Die Burganlage auf dem Zitadellengelände wurde ausgebaut und Sitz der askanischen Vogtei. Die Erwähnung eines Everardus (Eberhard), „advocatus spandove“, als Zeuge in einer markgräflichen Urkunde von 1197 belegt, dass die Burg Spandau von Anfang an ein bedeutender Sitz der askanischen Landesverwaltung im Havelland war. Bei Renovierungs- und Ausgrabungsarbeiten auf der Zitadelle kamen Teile der Holz-Erde-Befestigung der slawischen Burganlage und beim Juliusturm Feldsteinmauern der Askanierburg und aus der Folgezeit zum Vorschein. Sie sind im Archäologischen Fenster zu besichtigen:

Archäologisches Fenster

Im Archäologischen Fenster wurden die Fundamente der Burg Spandau und somit mehr als 800 Jahre Baugeschichte sichtbar gemacht.

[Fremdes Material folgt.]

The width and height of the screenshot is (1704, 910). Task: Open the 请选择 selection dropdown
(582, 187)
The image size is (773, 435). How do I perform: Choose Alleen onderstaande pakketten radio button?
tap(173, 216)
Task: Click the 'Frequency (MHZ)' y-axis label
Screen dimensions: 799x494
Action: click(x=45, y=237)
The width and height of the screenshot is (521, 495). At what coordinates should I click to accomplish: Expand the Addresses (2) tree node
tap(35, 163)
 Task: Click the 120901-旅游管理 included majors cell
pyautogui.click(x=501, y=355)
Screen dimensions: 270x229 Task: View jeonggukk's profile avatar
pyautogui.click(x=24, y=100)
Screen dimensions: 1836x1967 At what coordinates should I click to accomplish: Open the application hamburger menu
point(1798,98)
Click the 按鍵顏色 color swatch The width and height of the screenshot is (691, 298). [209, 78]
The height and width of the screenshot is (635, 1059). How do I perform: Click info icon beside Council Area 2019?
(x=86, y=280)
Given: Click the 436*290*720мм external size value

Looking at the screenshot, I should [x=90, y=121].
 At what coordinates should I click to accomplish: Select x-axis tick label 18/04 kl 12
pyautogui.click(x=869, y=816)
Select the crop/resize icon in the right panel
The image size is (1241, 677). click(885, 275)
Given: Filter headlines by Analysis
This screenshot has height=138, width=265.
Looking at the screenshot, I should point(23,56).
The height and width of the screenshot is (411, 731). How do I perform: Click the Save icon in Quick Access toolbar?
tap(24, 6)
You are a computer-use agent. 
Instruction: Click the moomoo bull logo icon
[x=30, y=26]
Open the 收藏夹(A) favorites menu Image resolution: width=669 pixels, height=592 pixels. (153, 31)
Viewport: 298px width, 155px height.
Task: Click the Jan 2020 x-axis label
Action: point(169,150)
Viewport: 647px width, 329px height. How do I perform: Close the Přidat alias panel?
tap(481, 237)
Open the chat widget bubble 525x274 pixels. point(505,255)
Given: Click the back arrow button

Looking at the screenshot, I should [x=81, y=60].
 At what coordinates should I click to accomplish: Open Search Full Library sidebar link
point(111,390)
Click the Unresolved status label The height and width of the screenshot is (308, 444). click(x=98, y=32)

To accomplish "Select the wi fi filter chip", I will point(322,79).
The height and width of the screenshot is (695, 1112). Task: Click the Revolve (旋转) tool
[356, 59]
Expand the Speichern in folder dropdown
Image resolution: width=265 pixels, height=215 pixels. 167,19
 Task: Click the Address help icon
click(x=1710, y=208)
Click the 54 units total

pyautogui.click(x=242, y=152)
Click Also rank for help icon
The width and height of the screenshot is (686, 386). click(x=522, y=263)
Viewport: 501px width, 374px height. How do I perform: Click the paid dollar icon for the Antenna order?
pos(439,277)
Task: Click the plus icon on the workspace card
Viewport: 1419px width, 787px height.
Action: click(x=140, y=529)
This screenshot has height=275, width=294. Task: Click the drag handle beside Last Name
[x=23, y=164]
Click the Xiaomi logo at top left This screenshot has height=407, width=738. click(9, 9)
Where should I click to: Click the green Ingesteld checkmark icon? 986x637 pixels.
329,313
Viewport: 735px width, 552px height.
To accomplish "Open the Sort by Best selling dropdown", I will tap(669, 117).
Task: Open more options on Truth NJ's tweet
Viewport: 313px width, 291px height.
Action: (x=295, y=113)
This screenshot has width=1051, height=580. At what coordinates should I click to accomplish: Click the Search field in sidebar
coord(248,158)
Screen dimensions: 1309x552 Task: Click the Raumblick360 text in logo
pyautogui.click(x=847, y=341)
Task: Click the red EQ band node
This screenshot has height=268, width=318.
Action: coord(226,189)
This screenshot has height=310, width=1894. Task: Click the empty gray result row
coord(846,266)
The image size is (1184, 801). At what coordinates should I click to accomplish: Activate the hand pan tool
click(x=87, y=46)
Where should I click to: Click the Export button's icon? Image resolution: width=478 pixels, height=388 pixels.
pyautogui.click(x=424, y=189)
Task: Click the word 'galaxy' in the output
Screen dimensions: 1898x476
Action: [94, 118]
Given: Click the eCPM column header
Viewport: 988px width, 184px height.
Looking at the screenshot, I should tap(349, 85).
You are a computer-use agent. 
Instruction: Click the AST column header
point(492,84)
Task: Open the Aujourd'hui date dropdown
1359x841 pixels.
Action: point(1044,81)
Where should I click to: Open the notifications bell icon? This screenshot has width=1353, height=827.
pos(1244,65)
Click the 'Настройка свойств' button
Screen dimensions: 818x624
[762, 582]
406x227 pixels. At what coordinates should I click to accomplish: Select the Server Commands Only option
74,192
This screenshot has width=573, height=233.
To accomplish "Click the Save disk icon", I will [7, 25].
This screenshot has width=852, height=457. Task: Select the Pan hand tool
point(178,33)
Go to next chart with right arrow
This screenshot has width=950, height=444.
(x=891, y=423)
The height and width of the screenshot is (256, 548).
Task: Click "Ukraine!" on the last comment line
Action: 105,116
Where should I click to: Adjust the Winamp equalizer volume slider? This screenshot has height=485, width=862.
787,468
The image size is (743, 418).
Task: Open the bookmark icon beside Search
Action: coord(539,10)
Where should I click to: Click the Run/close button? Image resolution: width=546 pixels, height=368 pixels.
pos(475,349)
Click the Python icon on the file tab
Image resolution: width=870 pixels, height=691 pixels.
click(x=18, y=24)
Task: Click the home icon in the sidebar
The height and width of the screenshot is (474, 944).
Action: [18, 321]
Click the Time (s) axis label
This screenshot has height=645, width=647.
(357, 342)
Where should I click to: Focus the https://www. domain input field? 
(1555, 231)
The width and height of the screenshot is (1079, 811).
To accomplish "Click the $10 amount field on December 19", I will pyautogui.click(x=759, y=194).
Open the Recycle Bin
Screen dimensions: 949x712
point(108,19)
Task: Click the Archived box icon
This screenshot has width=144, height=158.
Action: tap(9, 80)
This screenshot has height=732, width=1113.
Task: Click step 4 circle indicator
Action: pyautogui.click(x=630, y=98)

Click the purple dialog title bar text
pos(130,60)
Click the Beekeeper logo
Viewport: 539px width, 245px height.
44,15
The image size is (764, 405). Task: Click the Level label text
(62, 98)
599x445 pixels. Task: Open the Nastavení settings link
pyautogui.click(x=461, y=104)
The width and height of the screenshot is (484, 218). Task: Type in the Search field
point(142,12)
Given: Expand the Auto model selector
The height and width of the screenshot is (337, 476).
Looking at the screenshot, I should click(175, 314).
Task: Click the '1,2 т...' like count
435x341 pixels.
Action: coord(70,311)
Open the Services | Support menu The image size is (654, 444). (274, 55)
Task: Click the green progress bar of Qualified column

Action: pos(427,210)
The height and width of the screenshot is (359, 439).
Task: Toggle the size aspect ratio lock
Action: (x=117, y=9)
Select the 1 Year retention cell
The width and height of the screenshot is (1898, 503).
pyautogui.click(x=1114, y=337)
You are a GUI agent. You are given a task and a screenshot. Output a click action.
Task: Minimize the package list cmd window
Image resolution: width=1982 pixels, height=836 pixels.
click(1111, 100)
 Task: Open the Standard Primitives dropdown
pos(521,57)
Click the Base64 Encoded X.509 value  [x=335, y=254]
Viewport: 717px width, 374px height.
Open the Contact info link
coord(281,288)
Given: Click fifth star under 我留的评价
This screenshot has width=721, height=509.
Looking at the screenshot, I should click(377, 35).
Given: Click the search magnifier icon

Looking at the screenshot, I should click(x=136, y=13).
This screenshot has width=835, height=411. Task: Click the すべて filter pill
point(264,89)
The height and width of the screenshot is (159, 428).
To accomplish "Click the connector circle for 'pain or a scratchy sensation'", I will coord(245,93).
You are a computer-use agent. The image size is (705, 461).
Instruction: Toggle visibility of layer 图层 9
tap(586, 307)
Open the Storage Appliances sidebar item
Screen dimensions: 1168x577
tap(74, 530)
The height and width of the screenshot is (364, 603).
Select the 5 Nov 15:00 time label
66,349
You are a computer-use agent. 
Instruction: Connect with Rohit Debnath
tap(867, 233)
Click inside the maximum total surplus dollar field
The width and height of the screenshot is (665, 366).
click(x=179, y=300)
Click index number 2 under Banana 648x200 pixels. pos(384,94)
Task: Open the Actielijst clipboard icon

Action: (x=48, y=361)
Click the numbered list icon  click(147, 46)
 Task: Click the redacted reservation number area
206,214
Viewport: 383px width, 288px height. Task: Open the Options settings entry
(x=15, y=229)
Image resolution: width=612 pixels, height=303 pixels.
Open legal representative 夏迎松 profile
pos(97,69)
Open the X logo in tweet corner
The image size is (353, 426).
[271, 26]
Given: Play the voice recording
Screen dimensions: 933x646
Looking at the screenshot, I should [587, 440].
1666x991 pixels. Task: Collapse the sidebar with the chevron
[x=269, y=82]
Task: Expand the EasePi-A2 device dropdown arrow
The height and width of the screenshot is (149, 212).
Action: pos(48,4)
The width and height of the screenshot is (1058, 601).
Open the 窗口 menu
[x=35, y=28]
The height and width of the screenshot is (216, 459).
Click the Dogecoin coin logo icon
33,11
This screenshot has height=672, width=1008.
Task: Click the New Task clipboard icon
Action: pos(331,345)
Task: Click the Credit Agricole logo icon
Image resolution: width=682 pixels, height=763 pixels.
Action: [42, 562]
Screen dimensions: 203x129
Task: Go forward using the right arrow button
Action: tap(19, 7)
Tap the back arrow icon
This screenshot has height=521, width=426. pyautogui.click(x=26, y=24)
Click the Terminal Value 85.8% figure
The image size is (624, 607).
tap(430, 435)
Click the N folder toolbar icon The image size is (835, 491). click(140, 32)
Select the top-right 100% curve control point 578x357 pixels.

Der – ebenfalls romanische – Bergfried ist dagegen oberhalb seines Sockels aus Backstein erbaut. Das Baumaterial dürfte den inzwischen existierenden Bauhütten in Brandenburg, Lehnin oder Jerichow entstammen. Mit seinem auf halber Höhe liegenden Eingang und dem ehemals mit Kamin und Aborterker ausgestatteten Hauptraum sowie dem gewölbten Raum im Erdgeschoss (Verlies?) entspricht er seinen Gegenstücken in Belzig, Ziesar, Wiesenburg, Rabenstein und Putlitz. Sein heutiges Erscheinungsbild verdankt der Turm Karl Friedrich Schinkel, der ihn 1836 restaurierte und den pseudo-mittelalterlichen Zinnenkranz aufsetzte. Nach Jahrhunderte langer „Karriere“ als Gefängnis wurde er nach dem preußisch/französischen Krieg 1871 sogar sprichwörtlich: Man bestimmte den Gewölberaum zum Aufbewahrungsort der französischen Reparationszahlungen und als man diese nie antastete, bürgerte sich die Bezeichnung „Juliusturm“ für gehortetes Geld ein. Die massive Tresortür ist noch erhalten und dient heute als Eingang. Die dem besiegten Gegner aufgebürdeten Reparationen fielen den Deutschen schon 1918 wieder „auf die Füße“, als die Alliierten (und besonders die Franzosen) die gleiche Maßnahme über Deutschland verhängten.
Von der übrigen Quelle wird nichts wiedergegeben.